Data to use:
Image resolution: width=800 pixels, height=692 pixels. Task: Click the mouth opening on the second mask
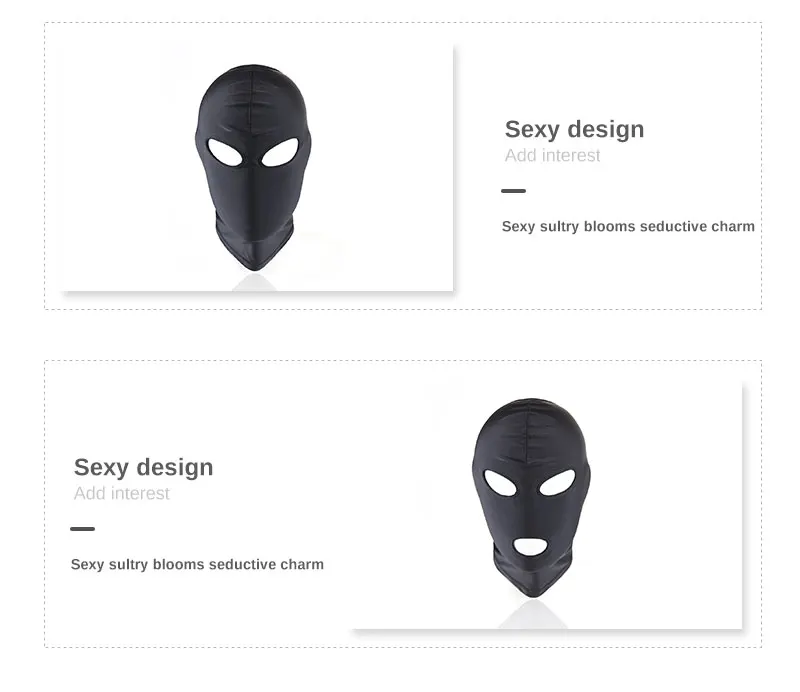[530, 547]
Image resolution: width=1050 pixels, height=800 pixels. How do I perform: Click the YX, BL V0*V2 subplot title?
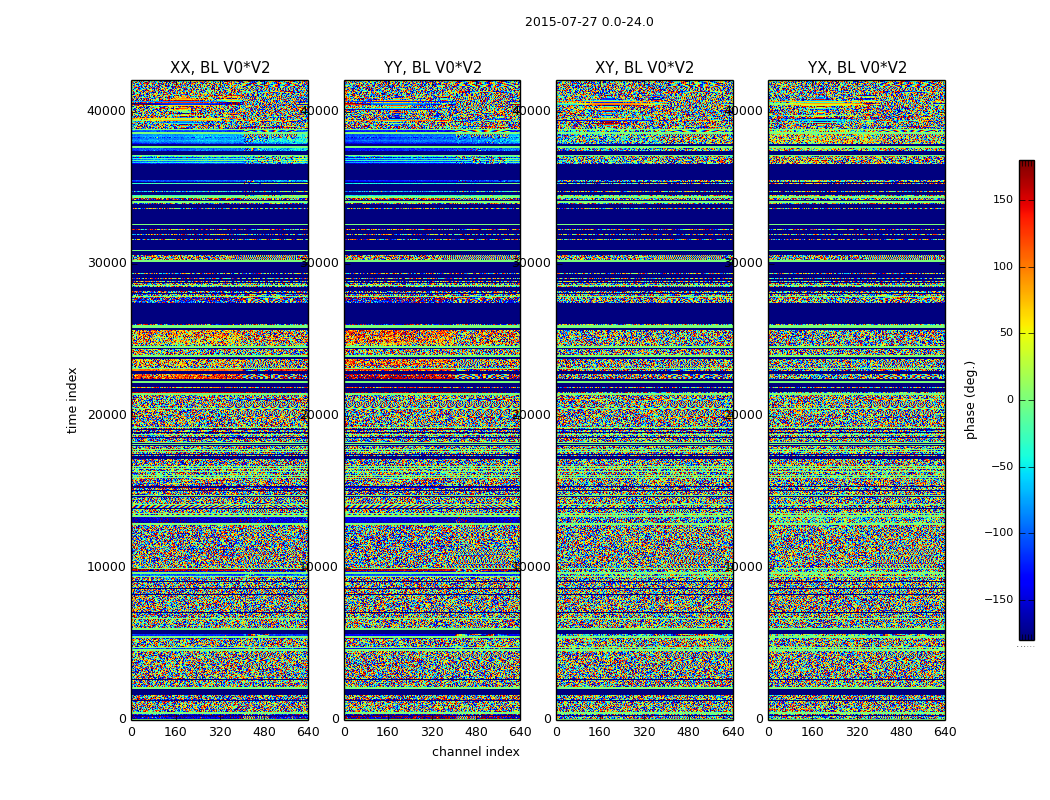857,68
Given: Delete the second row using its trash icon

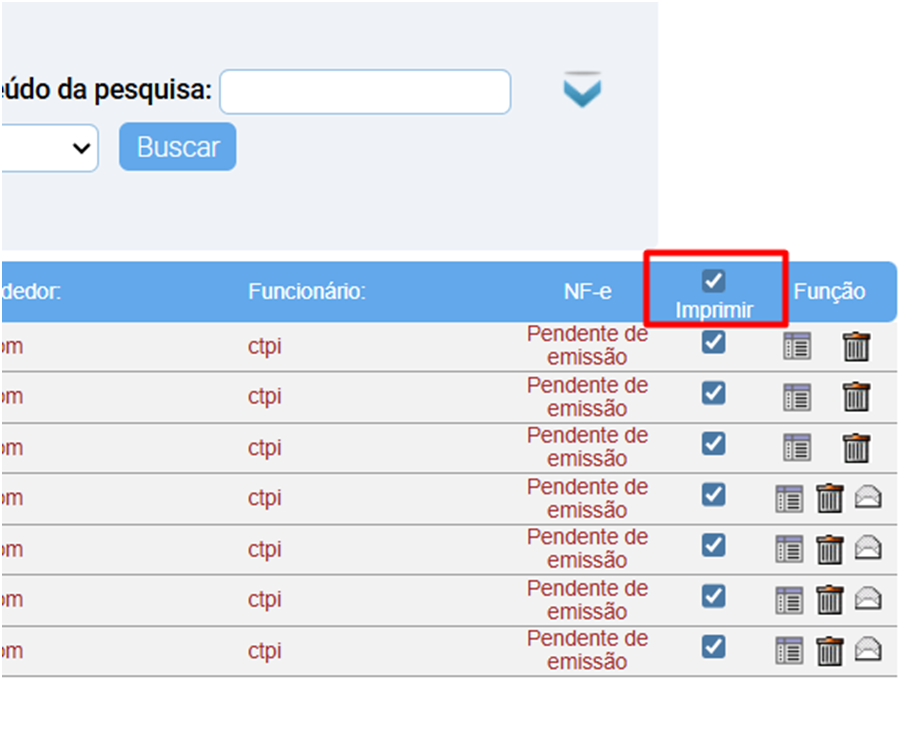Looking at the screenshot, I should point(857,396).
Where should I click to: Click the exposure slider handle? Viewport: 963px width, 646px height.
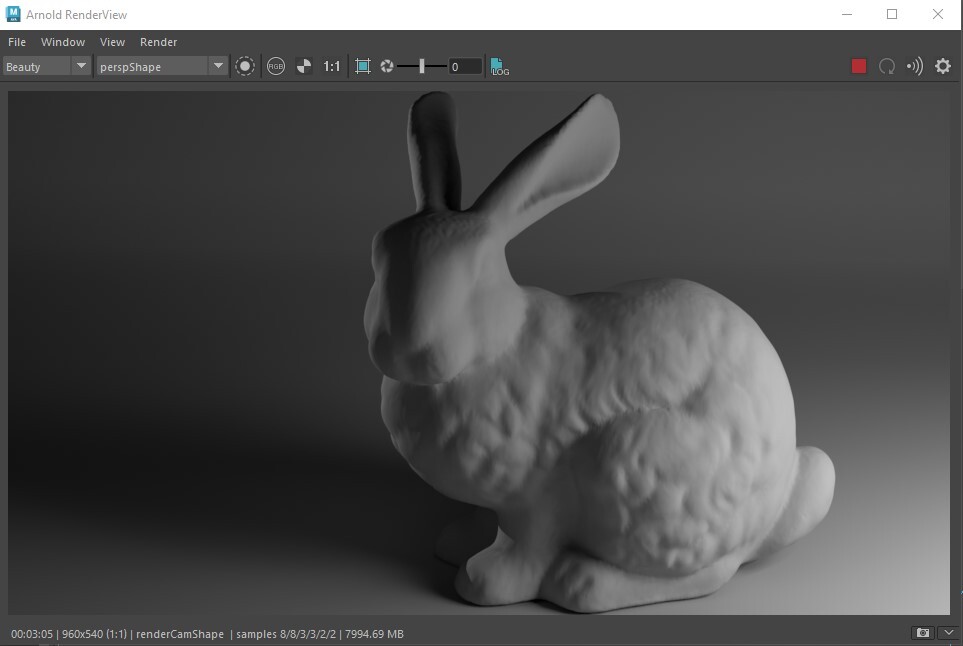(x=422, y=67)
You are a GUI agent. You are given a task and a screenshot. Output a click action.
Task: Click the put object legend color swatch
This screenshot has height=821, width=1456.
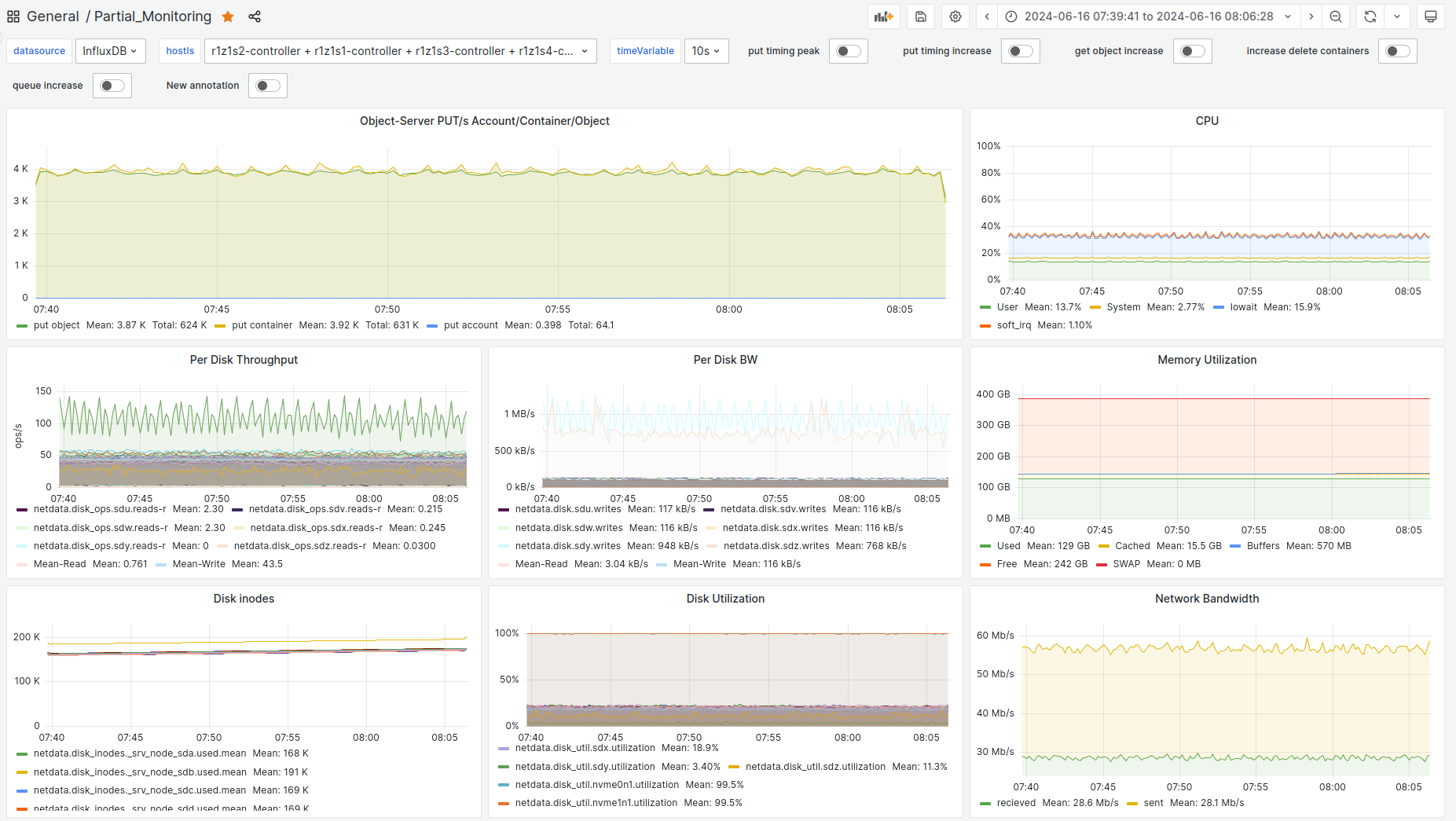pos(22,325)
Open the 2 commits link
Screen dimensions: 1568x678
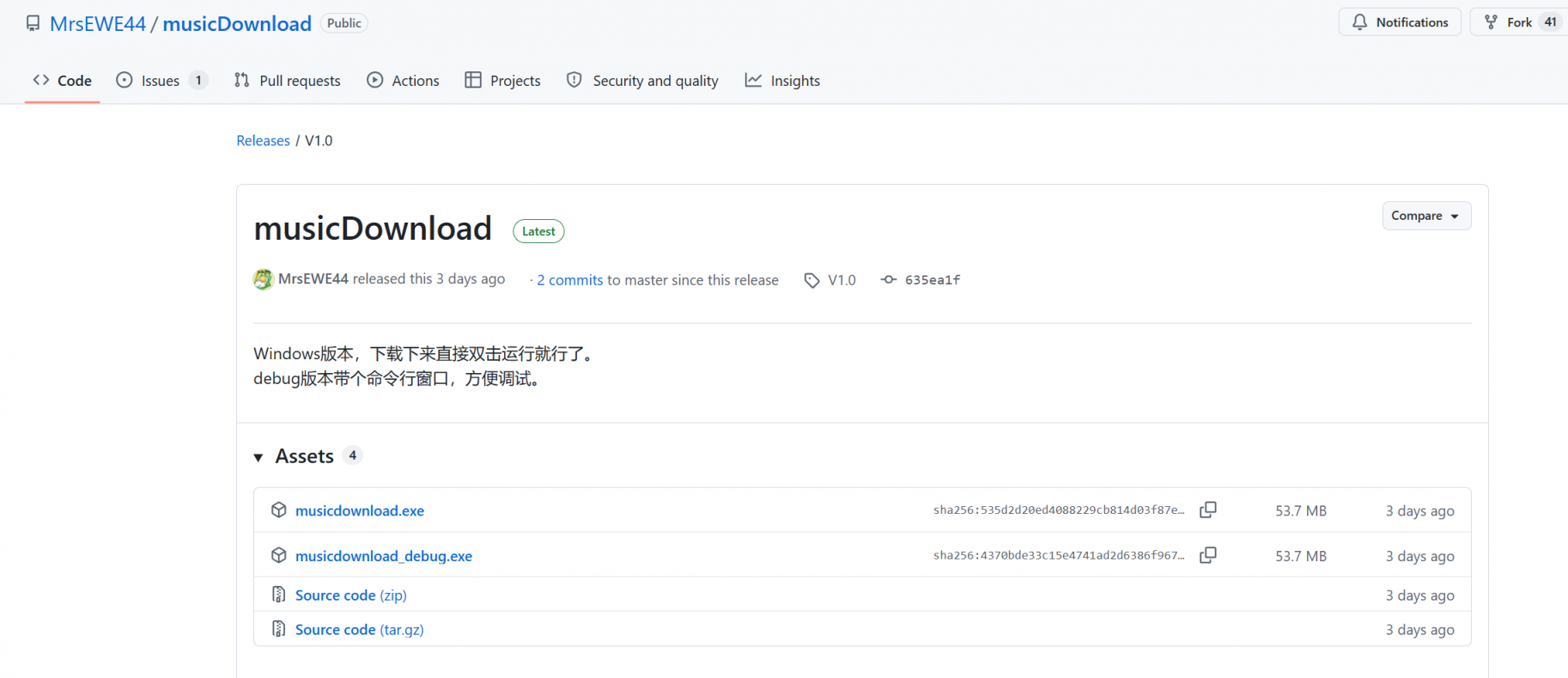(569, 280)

Aim of the exercise: Starting at the line that contains "Image resolution: width=1050", retype each line through the final one in the listing, with both ends kept and the pictures omitted.

Result of the exercise:
Image resolution: width=1050 pixels, height=800 pixels. How do I perform: Click the YX, BL V0*V2 subplot title?
857,68
Given: Delete the second row using its trash icon

Looking at the screenshot, I should point(857,396).
Where should I click to: Click the exposure slider handle? Viewport: 963px width, 646px height.
(x=422, y=67)
You are a GUI agent. You are given a task and a screenshot. Output a click action.
Task: Click the put object legend color swatch
This screenshot has height=821, width=1456.
pos(22,325)
Open the 2 commits link
Screen dimensions: 1568x678
(569, 280)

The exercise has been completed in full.